L’Afrique contemporaine connaît un paradoxe troublant. Soixante ans après l’indépendance, le continent demeure profondément dépendant des architectures institutionnelles conçues en Occident. Constitutions décalquées sur des modèles européens, systèmes judiciaires transplantés sans adaptation, structures administratives calquées sur les anciennes métropoles coloniales. Pour sûr, l’Afrique s’est engagée dans une entreprise massive de mimétisme systémique.
La question fondamentale se pose avec acuité : pourquoi une Afrique riche en ressources naturelles et potentiel démographique reste-t-elle enchâssée dans des cadres institutionnels qui ne sont ni les siens, ni adaptés à ses réalités ? Et surtout, comment cette dépendance fragilise-t-elle la capacité du continent à s’affirmer comme acteur autonome dans l’ordre géopolitique mondial.
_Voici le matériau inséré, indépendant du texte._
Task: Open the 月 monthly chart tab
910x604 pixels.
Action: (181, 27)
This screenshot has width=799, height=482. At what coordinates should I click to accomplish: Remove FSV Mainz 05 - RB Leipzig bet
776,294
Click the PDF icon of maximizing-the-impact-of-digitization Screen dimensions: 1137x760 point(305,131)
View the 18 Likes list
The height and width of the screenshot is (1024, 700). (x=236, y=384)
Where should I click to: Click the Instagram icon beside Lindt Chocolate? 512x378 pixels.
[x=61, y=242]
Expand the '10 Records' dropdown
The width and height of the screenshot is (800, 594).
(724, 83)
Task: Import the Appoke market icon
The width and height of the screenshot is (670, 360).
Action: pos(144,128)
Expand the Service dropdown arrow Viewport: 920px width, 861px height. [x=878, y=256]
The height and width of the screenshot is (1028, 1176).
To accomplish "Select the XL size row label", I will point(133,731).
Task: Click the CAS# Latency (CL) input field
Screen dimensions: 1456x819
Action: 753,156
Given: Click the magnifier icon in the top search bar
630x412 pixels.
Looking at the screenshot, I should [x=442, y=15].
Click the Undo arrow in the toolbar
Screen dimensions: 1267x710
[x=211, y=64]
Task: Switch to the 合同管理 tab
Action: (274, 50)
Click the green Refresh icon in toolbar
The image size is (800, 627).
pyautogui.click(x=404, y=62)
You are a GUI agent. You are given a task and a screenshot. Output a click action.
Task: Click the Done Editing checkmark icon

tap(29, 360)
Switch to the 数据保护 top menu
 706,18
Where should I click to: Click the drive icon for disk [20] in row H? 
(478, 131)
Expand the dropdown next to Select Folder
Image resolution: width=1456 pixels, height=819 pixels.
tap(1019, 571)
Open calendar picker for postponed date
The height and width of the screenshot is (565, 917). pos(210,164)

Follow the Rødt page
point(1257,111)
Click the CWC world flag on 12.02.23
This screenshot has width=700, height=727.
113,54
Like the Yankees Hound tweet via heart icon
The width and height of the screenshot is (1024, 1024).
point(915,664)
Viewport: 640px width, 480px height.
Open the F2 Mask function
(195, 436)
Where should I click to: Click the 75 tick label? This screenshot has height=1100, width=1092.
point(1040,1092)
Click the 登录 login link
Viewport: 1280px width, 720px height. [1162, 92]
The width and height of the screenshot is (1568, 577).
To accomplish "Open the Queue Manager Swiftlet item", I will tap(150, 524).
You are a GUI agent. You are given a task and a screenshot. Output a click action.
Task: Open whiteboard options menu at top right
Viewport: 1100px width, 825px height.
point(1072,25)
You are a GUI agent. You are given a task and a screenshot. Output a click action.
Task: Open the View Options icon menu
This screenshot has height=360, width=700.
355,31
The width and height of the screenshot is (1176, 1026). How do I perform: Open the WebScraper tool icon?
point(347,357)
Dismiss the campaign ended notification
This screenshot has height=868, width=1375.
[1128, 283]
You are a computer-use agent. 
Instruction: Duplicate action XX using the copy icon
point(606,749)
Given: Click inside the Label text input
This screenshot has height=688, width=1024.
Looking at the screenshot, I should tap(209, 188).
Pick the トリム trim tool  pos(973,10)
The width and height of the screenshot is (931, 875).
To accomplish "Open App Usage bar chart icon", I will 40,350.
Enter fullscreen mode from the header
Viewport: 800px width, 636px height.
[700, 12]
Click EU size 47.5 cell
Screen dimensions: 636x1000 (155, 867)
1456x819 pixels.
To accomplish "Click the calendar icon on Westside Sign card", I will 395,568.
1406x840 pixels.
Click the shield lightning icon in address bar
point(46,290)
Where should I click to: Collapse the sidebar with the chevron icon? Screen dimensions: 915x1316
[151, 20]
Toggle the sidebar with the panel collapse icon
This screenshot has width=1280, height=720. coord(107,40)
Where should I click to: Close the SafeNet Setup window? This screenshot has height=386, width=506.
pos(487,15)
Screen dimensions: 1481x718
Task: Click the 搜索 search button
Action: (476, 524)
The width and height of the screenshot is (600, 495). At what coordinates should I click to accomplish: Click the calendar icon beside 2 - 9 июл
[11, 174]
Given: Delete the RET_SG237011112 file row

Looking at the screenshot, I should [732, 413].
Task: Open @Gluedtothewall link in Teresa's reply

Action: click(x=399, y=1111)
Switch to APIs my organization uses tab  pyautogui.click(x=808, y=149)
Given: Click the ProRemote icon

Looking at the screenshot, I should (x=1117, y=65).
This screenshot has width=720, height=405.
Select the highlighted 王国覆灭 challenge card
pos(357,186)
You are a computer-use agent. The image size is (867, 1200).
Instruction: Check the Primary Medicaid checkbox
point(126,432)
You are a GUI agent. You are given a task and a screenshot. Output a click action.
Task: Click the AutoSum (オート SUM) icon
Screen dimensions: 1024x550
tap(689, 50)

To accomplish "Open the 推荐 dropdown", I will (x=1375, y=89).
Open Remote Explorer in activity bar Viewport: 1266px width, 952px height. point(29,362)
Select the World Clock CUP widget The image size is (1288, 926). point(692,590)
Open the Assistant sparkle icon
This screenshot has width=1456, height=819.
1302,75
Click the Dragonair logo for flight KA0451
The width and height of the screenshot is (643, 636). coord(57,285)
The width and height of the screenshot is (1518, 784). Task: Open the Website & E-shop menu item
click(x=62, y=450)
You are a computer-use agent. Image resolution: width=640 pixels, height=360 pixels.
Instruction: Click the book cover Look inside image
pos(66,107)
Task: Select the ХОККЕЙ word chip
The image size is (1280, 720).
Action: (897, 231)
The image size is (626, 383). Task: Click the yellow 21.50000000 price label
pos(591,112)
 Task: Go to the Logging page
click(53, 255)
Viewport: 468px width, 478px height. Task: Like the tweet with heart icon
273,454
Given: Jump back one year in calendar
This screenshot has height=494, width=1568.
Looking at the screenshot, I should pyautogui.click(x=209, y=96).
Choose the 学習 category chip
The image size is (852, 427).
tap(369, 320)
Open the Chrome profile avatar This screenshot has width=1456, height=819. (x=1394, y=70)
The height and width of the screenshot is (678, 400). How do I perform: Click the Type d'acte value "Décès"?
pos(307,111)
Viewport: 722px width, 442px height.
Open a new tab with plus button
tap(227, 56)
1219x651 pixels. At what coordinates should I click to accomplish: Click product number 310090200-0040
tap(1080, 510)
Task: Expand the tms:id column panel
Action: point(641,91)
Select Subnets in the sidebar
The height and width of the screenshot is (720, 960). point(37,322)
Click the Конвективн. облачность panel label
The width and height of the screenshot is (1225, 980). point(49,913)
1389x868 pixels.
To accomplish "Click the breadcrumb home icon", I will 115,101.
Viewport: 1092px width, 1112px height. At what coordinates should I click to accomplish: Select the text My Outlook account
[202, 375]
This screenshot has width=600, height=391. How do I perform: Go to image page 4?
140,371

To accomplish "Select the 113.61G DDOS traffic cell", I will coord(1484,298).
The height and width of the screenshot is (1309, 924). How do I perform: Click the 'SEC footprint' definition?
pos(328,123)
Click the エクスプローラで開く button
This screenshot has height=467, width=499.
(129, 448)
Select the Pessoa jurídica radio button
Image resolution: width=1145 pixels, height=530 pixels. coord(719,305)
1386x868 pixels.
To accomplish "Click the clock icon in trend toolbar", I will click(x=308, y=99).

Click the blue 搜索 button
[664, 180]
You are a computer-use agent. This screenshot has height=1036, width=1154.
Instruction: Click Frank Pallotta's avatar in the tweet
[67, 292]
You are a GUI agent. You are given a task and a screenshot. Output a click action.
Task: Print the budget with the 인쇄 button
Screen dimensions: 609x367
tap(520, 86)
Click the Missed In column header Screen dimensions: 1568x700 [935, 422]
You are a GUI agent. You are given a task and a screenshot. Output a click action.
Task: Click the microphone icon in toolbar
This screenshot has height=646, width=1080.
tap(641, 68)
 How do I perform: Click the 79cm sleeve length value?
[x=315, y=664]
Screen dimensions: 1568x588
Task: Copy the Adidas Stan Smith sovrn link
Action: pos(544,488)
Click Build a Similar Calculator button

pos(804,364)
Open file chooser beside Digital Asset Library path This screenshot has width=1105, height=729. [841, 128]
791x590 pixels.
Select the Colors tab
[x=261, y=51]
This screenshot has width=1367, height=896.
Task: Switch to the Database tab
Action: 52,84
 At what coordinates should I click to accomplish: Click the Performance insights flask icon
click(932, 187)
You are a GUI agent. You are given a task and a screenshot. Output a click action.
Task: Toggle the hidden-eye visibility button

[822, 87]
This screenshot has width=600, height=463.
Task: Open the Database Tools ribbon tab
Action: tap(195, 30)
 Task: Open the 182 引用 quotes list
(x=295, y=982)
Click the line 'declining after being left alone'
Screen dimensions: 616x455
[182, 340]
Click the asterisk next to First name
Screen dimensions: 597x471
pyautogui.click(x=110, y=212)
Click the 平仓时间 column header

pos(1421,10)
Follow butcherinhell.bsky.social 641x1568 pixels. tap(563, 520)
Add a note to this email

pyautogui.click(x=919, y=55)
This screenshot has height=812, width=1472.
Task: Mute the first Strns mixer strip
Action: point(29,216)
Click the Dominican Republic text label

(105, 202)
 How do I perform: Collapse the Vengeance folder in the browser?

I. Les Racines du Mimétisme
Le mimétisme africain n’émerge pas ex nihilo. Il plonge ses racines dans le projet colonial qui reposait sur l’assimilation des élites africaines aux valeurs, aux catégories et aux structures occidentales. La colonisation a imposé une violence épistémologique fondamentale : celle du doute dans la capacité des Africains à concevoir des systèmes politiques viables sans tutelle extérieure.
Dès l’indépendance, les élites dirigeantes, formées dans les universités occidentales, avaient intériorisé une vision de la modernité politique inséparable du modèle occidental. La démocratie libérale, la séparation des pouvoirs, l’État-nation souverain semblaient universels et incontournables. C’est ce que Cheikh Anta Diop qualifiait d’« aliénation mentale » autrement dit la capacité du colonialisme à s’installer non dans les fusils mais dans les esprits.
Depuis 1990, cette normalisation s’est approfondie. Les transitions démocratiques imposées ont systématiquement érodé les expériences institutionnelles originales qui s’étaient développées dans les années 1970-1980. Les pays ayant tenté de conjuguer principes démocratiques et particularités locales se sont graduellement alignés sur un modèle monolithique : présidentialisme, multipartisme électoral, séparation rigide des pouvoirs.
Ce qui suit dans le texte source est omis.